Und sie hätten sich eben nicht beteiligen müssen, als die Menschen im KZ ihre Runden drehten, zum Wohle der deutschen Schuhindustrie. Von den blutigen Fetzen an deren Füßen habe Richard Freudenberg zwar wohl nichts gewusst, aber er habe es ahnen können, ja müssen, unter welch schlechten Bedingungen sie unterwegs waren: Vier seiner leitenden Angestellten waren oft an der "Prüfstrecke" zugange gewesen.
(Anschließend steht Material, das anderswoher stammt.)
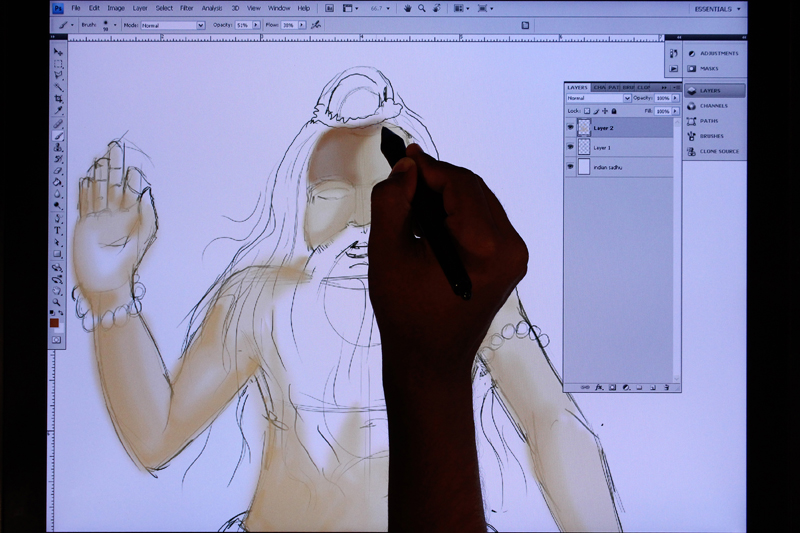Pick the Type tool
800x533 pixels.
[58, 231]
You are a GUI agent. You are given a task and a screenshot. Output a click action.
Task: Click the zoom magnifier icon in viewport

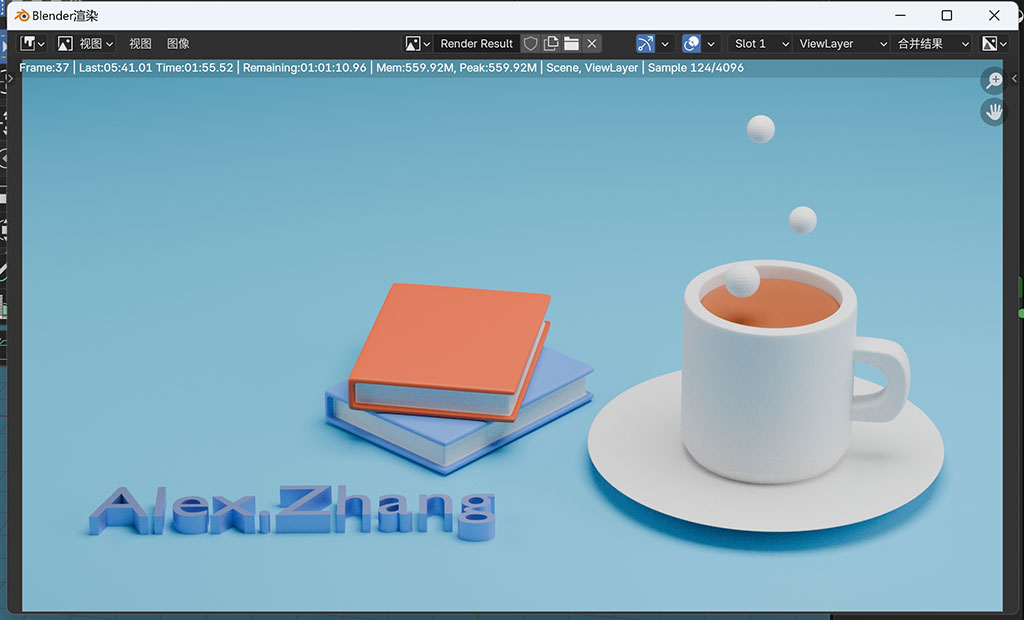point(994,81)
Freudenberg schien sich hinter der Bürokratie zu verschanzen, hinter dem Gefühl nur ein Rädchen zu sein. Was sind die Ableitungen daraus, neben der Scham und dem Schuldgefühl? Die Familienvertreter blicken bei dieser Buchvorstellung in die Zukunft: Sollten sich wieder ähnliche politische Konstellationen ergeben irgendwann, dann werde man nicht alle Spielräume ausnutzen, sagt Familiensprecher Wentzler, dann gelte das Firmenregelwerk, in dem Werte klar definiert seien. So stelle man etwa keine Produkte her, die als Waffen infrage kommen.

Aber kann das funktionieren, Herr Scholtyseck, dass ein marktwirtschaftliches Unternehmen Spielräume eines Staates ungenutzt lässt? Nun ja, sagt der Historiker, es sei zu hoffen. "Aber es ist vielleicht auch ein wenig naiv."